_PAGE EXCERPT_
Is there a question here? What is your issue?


----------



## vinesh1923 (Oct 19, 2014)

I need ur suggestion on this 
I want to buy a new motherboard and cup and grapic card please help


----------



## greenbrucelee (Apr 24, 2007)

*Re: Motherboard and CPU*

well the motherboard and cpu are fine, you want a 2GB graphics card is this correct?

if so how much money do you want to spend?

and what is the make model and wattage of your power supply?


----------



## vinesh1923 (Oct 19, 2014)

thank you so much for reply...

i want to buy a new graphic card (NDIVIA) my budget 100 $ (ind RS. 5,000 to 6,000) 

and power supply (SMPS) is that 

*ZEB-450W(T-SATA-PLUS)*









•  Black matt finish  •  120 mm fan with red blades  •  Black fan grill  •  Honeycomb vents on the back  •  3 SATA connectors 
  AC input  115/230V~  10/6A  60/50Hz  Output  +3.3 V  +5V  +12V  -5V  -12V  +5VSB  22A  35A  16A  0.3A  0.8A  2A
normal SMPS is ok for this configration or i have to buy a heavy duty SMPS....???????????


this my home use i m a interior design

please help me


----------



## greenbrucelee (Apr 24, 2007)

your not going to get much for that money and to get a decent graphics card you would most likely needs new psu. Heavy duty isn't really the answer when it comes to power supplies its quality that counts so you need a good make such as antec hcg,xfx or seasonic.

_GIVEN ENTRIES_

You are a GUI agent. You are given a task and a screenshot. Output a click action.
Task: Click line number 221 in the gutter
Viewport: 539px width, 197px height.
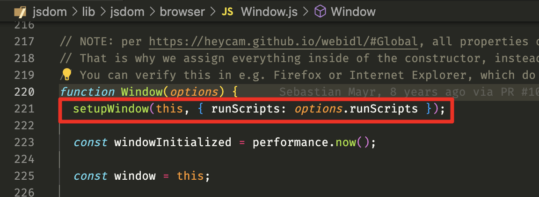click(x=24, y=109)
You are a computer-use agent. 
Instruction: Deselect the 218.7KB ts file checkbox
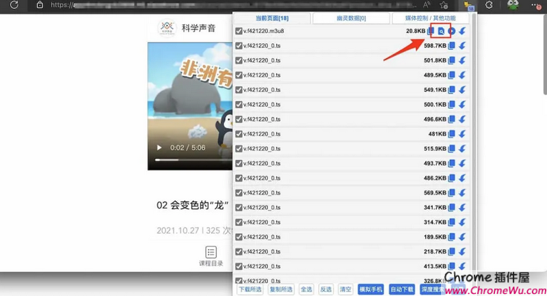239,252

--

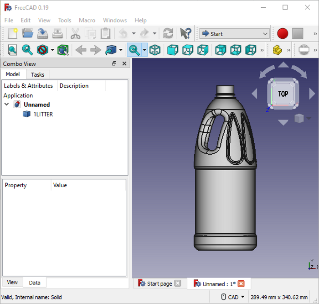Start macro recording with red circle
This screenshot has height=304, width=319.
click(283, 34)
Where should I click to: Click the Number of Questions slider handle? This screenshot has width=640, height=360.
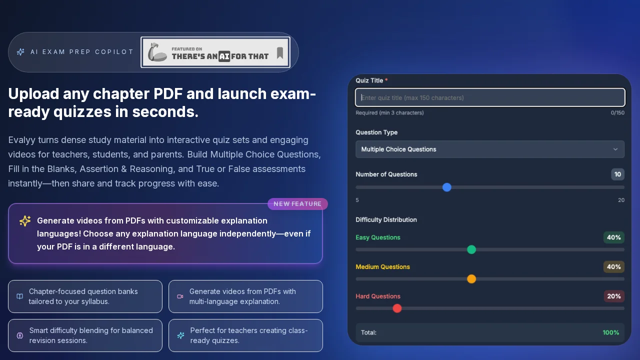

...

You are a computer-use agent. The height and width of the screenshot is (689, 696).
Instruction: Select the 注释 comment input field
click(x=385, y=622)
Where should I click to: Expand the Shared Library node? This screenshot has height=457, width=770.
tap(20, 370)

_TASKS AND EXERCISES_
**a.** Answer from the graphics card thread:
(i) What is the wattage of the power supply vinesh1923 lists?
(ii) What budget does vinesh1923 give for the new graphics card?
(iii) Which makes of power supply does greenbrucelee name as good ones?
**b.** Please carry on the graphics card thread from the point where it stops.
The rows play no part in what comes next.

_WRITTEN RESPONSES_
**a.**
(i) 450W (ZEB-450W(T-SATA-PLUS))
(ii) 100 $, given as Rs. 5,000 to 6,000
(iii) Antec HCG, XFX and Seasonic

**b.**
But I would suggest you need around $200 to get a half decent graphics card which is around 12223.00 rs

this is a half decent card Buy Asus NVIDIA GeForce GTX 750 TI OC 2 GB GDDR5 Graphics Card Online at Best Prices In India | Flipkart.com

but you would also need this Buy Seasonic S12II 620 Watts PSU Online at Best Prices In India | Flipkart.com


----------



## vinesh1923 (Oct 19, 2014)

my budget not allow your option 

please give me opinion on this product 

Motherboard ASUS - H97M-E
Zebronic ZEB-450W Gold Series 450 Watts PSU 
ZOTAC NVIDIA GeForce GT 610 Synergy Edition 2 GB DDR3 G... 

ZOTAC NVIDIA GeForce GT 610 Synergy Edition 2 GB DDR3 Graphics Card - ZOTAC : Flipkart.com


----------



## greenbrucelee (Apr 24, 2007)

the card is ok the power supply is crap.

The power supply is the most important part of your computer. There is no point in having a good motherboard and a half decent graphics card and using a piece of rubbish to power it. Low quality power supplies can damage your system beyond repair.

As I said earlier good makes are seasonic, xfx and Antec HCG.

how about this Buy Gainward NVIDIA GT620 2048M sDDR3 2 GB DDR3 Graphics Card Online at Best Prices In India | Flipkart.com

Buy Seasonic S12II 520 Watts PSU Online at Best Prices In India | Flipkart.com

It might be wise of you to save up a bit more money. You would be really disappointed if you bought those parts and then ended up with a computer that is broken because you used a low quality power supply that damaged it.


----------



## vinesh1923 (Oct 19, 2014)

Thank you so much for your reply sir....
What abt this PSU??
Seasonic SS400BT PSU

http://www.flipkart.com/seasonic-ss400bt-psu/p/itmdfbeqezgmgggf?pid=PSUDFBEPQB2ZCCMS


----------



## greenbrucelee (Apr 24, 2007)

you need more power than that although the make is good. The card you chose earlier needs a 500w psu and you need account for the other equipment that is running of it.

The 520w one I linked is ideal.


----------



## Wrench97 (May 10, 2008)

The GT 620 is not a power hungry card> GeForce GT 620 | Specifications | GeForce

If the rest of the system is kept light on resources the 400 w will work.


----------



## vinesh1923 (Oct 19, 2014)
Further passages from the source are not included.